It's a matter of style preference. I support spaces around em-dashes — particularly for online writing, since em-dashes without spaces make selecting and copying text with precision an unnecessary frustration.

By the way,what other punctuation mark receives no space on at least one side?Wouldn't it look odd,make sentences harder to read,and make ideas more difficult to grok?I certainly think so.Don't you? /s

wiseowise|17 days ago

I use it to trigger false positives in haters – why not?

account42|16 days ago

I don't think someone who doesn't want AI slop filtering out someone who gets mad at that to the point of calling them haters is really a false positive.

user____name|16 days ago

My history teacher thought me to use "8==3" instead, the Romans used it to sign their graffities.

kyralis|17 days ago

This is the modern day "I can tell that's photoshopped because I've seen some 'shops in my day." The sooner we stop glorifying the people who think they're magical LLM detectors, the better, frankly.

account42|16 days ago

It doesn't have to be a perfect filter to be a good heuristic. And unless you have a better suggestion how people can avoid slop then it'll keep being used.

itisuseless|17 days ago

The correct thing to do is to use an en-dash with spaces. ;)

Lio|17 days ago

You can still use them — it’s just that they have a new purpose; getting things ignored by AI detection or AI;DR.

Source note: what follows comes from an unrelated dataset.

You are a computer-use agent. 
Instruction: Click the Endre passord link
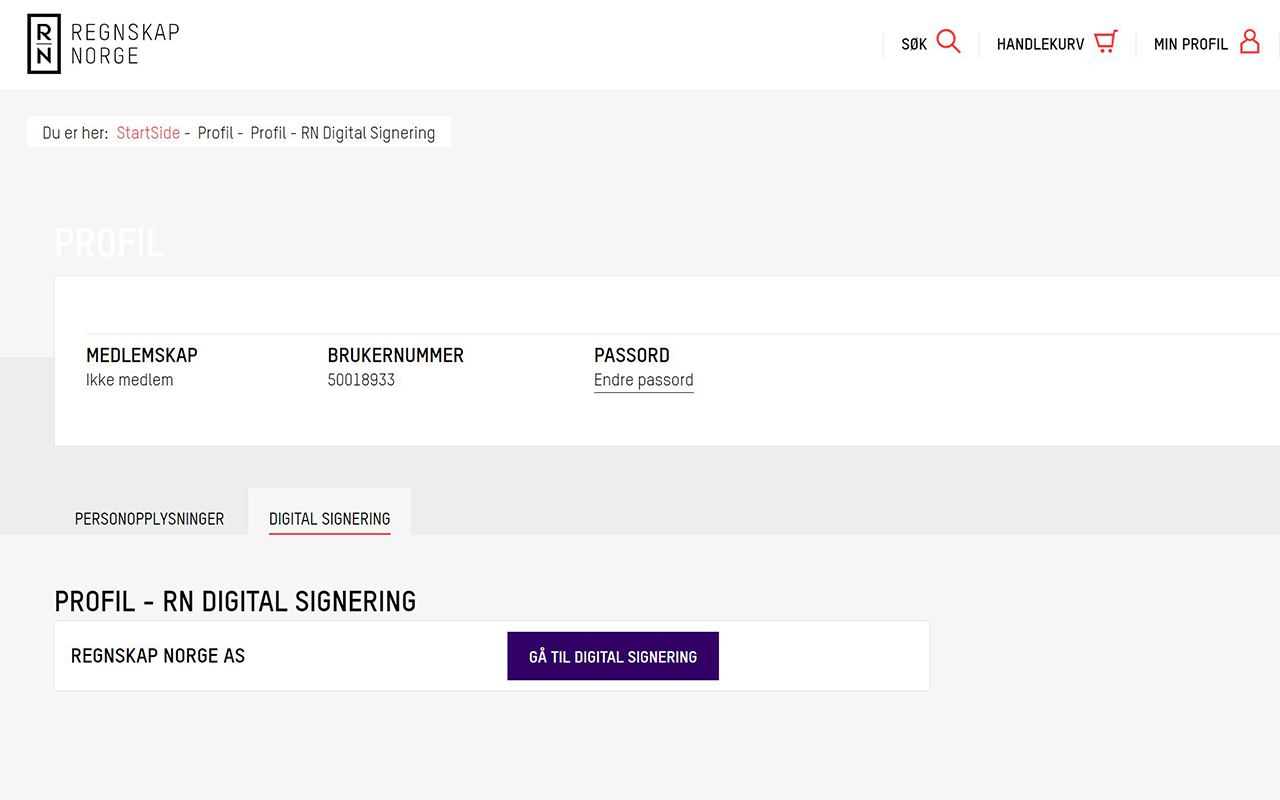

Now you can ask for outlandish things at work knowing your boss won’t read it and his summariser will ignore it as slop — win.

Bukhmanizer|17 days ago

You’re absolutely right. I hate AI writing — it’s not that I hate AI, it’s that it makes everything it says sound a specific combination of smug and authoritative — No matter the content. Once you realize it’s not saying anything, that’s the real aha moment.

\s